La police est un objet particulier à étudier (Brodeur, 1984; Monjardet, 1994). Elle détient une culture professionnelle particulière offrant un cadre de pratique précis pour les agents. Selon Brodeur (1984) la police est difficile à étudier, car « l’action policière est un objet qui oppose une résistance délibérée au projet de connaître » (Brodeur, 1984, p. 9) et dont les activités sont amplifiées, menant à des représentations erronées qui nécessitent un travail de démystification. Pour Monjardet (1994), qui s’inscrit dans la sociologie du travail, l’activité policière est en constant mouvement de par la présence d’un pouvoir discrétionnaire important en raison des contextes singuliers et imprévisibles de leurs pratiques.

Il faut, malgré tout, comprendre l’action policière comme étant une action d’exception par son double mandat d’assistance et de répression des illégalismes. De plus, avec le changement de paradigme du début des années 2000, la police devient un outil dans la culture du contrôle (Denat, 2002; Garland, 2002).

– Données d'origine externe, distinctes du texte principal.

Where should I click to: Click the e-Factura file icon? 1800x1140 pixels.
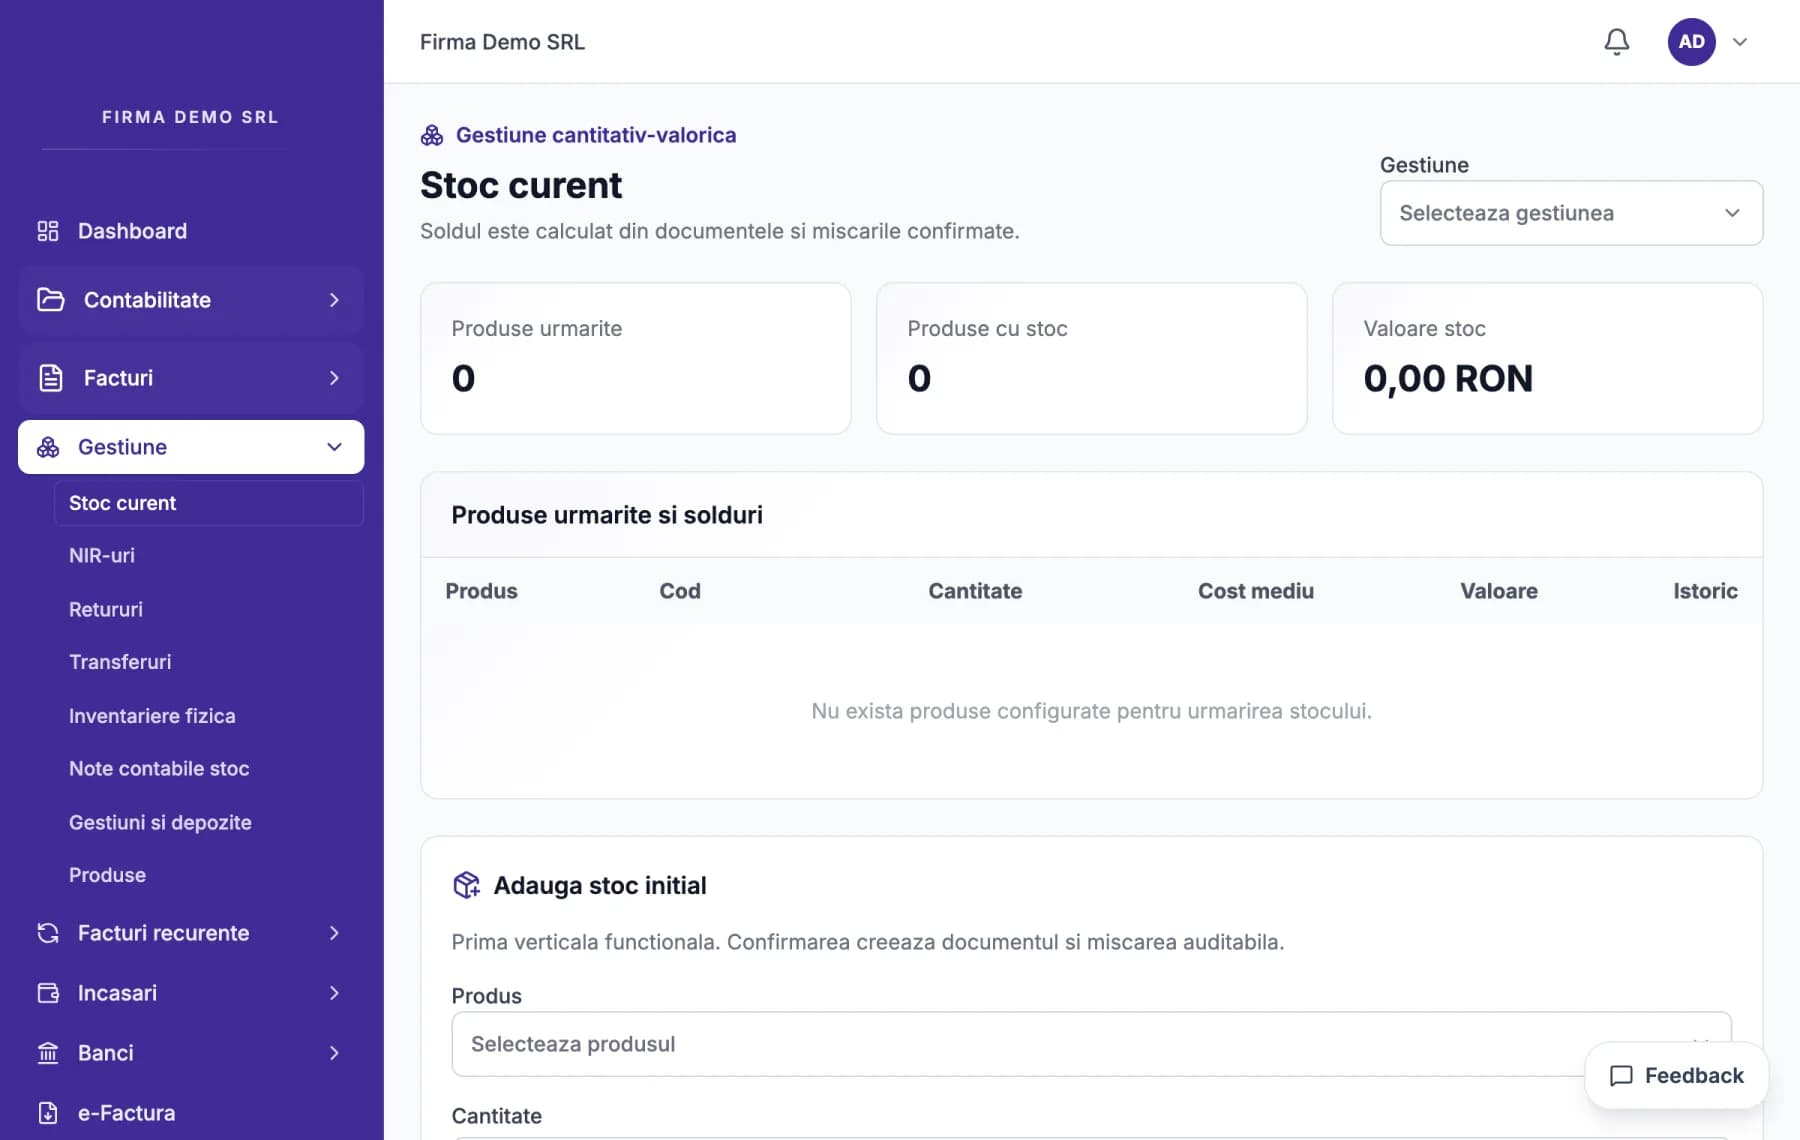tap(48, 1113)
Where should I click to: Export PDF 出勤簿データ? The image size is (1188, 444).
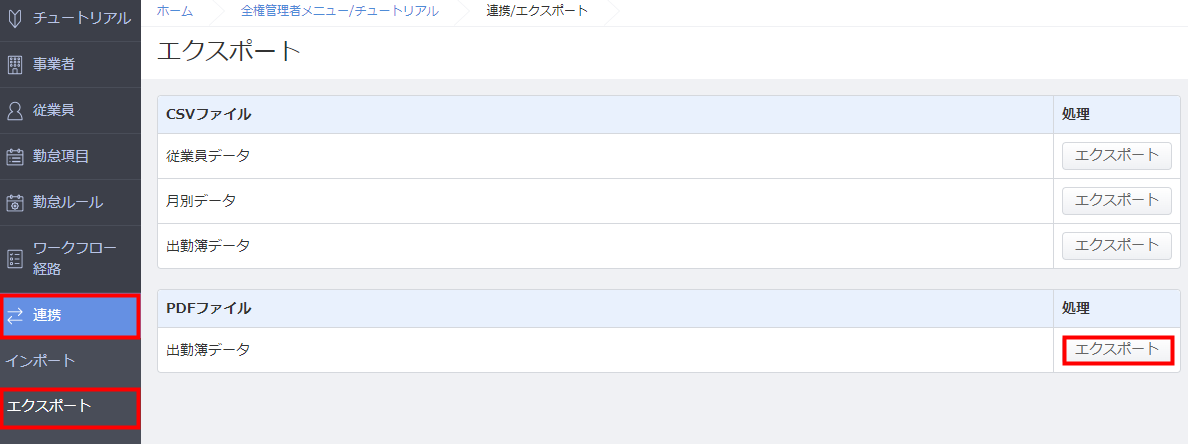click(x=1117, y=349)

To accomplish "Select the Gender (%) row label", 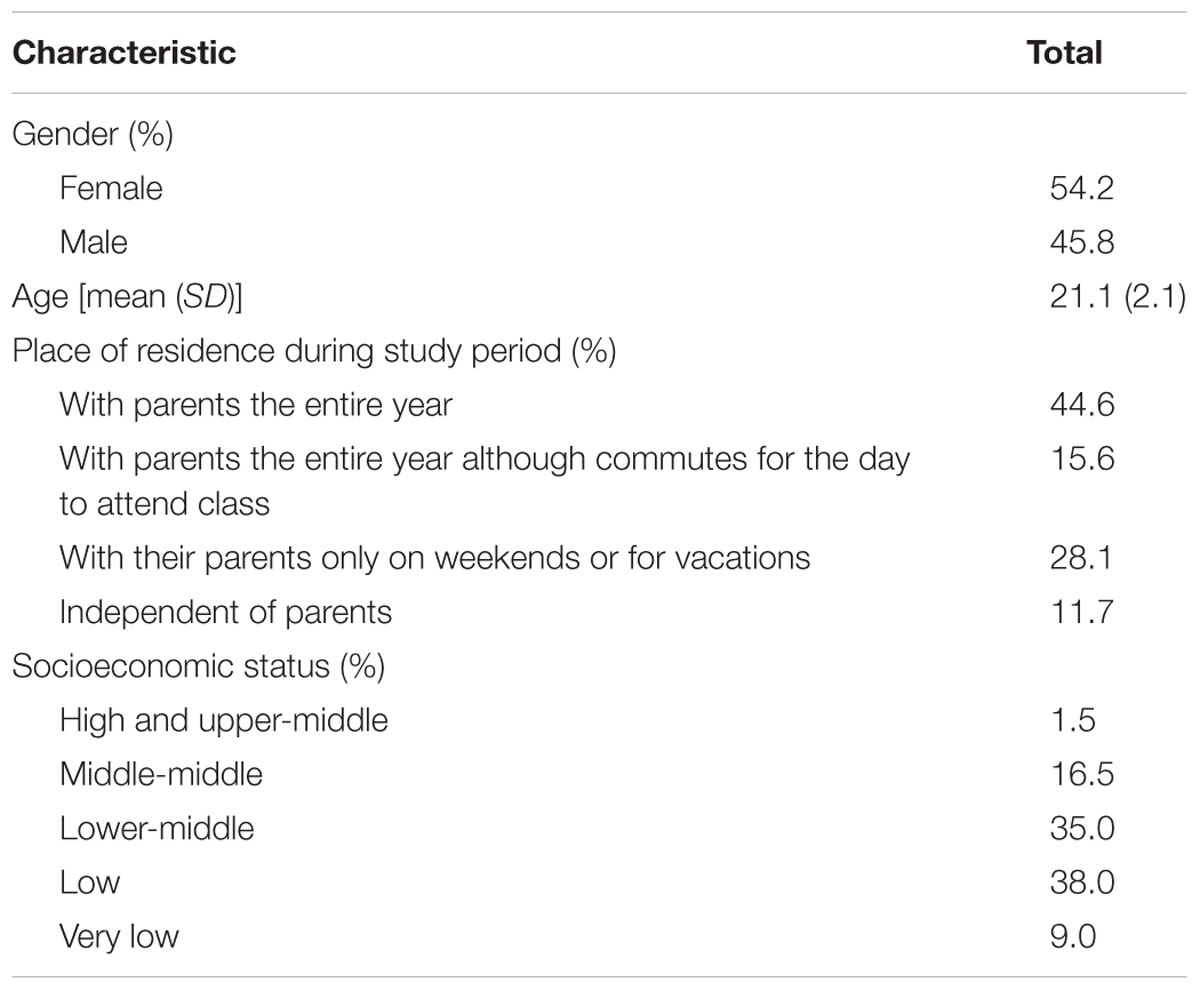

Dans le cadre de cette étude, les participants et participantes ont été en contact avec deux corps policiers au Québec, soit le Service de police de la Ville de Montréal (SPVM) et la Sûreté du Québec (SQ). Les deux corps de police, dans la présentation de leurs mandats, mettent l’accent

sur leur rôle de protection des citoyens, le maintien de la paix, la prévention et la répression du crime, ainsi que le respect des lois et règlements. Les deux corps policiers adhèrent au modèle de la « police communautaire », mettant ainsi le citoyen au centre de leurs actions (SPVM, 2019; Sûreté du Québec, 2018).

Le modèle de police communautaire est une approche née des réflexions de Peel, qui cherchait à développer une police plus proche de la population et dont les actions visaient davantage la prévention que la coercition. Or, ce projet, qui s’est implanté un peu partout en Amérique du Nord, a délaissé son orientation de prévention pour adopter une politique de tolérance zéro (Brodeur, 2003).

Depuis plusieurs années, et récemment au Québec, on parle de plus en plus d’une activité policière dite de « profilage racial » envers les populations issues de l’immigration, les Premières Nations et les Inuit et de « profilage social » envers les populations marginalisées. Ces contacts sont souvent empreints de violence et consolident des représentations négatives des services policiers (Comack, 2012).